FRANKFORT, Ky. – Use of the death penalty is disappearing from entire sections of the United States, and eroding in others.

That's according to data from the Death Penalty Information Center. The center's Executive Director Robert Dunham says not only have executions declined by 75%, but death sentences have dropped by 85%.

He says the numbers are striking.

"There were more than 300 death sentences per year that were imposed in the United States in the mid-1990s,” says Dunham. “We are going to, this year, have the fifth straight year in which there were fewer than 50 death sentences imposed."

Earlier this year, the Kentucky Supreme Court heard oral arguments in a case that could raise the death-penalty eligibility age in the state to 21. Since 1976, three people have been executed in Kentucky.

Dunham says public opinion, high-profile cases, and improvements in capital punishment defense and evidence have all contributed to judges and juries shifting away from death sentences.

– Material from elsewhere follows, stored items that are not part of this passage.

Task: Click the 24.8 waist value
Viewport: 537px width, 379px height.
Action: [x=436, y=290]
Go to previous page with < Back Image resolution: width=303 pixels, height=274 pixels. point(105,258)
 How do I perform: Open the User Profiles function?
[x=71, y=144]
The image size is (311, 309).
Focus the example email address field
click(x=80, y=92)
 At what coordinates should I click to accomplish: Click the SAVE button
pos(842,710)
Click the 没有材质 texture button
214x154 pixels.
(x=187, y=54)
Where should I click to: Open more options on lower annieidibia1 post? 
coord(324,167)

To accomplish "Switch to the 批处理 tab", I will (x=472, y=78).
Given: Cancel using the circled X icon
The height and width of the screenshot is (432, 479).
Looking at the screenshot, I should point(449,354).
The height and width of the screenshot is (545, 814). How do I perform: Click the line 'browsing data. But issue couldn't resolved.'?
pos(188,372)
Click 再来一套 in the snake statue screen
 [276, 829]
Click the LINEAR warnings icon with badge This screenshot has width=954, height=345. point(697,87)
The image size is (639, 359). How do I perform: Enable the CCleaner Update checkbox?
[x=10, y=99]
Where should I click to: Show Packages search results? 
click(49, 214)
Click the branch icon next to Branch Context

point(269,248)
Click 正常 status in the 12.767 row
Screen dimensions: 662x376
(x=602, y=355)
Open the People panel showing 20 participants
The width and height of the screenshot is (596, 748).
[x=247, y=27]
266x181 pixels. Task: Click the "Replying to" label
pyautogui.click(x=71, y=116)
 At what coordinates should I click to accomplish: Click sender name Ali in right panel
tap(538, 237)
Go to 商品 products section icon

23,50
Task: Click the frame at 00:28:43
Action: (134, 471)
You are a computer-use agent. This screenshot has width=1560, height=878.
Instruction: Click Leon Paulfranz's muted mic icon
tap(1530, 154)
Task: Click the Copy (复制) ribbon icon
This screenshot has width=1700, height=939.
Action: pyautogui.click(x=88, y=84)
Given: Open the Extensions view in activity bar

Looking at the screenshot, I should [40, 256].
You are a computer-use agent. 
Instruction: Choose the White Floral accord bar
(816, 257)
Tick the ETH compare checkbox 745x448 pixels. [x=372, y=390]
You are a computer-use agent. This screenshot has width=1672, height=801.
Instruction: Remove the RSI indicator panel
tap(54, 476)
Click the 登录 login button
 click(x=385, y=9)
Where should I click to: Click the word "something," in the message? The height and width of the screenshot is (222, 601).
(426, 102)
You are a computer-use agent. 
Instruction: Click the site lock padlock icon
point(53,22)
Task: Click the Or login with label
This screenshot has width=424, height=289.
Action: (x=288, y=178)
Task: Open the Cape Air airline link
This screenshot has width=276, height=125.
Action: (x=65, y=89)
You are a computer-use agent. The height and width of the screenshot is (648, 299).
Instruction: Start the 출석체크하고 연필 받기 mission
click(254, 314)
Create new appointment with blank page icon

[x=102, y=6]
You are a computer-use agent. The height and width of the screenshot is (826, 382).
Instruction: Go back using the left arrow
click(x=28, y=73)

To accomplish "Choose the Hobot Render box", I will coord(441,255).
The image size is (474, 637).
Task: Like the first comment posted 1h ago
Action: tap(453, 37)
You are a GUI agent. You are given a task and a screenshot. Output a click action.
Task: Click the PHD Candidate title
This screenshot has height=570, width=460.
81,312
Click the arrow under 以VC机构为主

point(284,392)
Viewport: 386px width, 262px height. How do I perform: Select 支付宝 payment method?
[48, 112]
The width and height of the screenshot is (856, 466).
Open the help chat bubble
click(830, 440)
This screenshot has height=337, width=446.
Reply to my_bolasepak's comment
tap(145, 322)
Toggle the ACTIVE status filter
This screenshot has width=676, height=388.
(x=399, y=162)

"And as more and more states move away from the death penalty, and as juries return it less and less, we are reaching a point in which we're going to have fewer death sentences this year than in any year since the death penalty came back in the 1970s,” says Dunham.

Dunham also points out that use of the death penalty remains concentrated in the South.

"When we're looking at where executions are still taking place, it is almost exclusively in the southern states,” says Dunham.

He says 29 states, along with the U-S government and military, continue to have the death penalty as an option in criminal cases.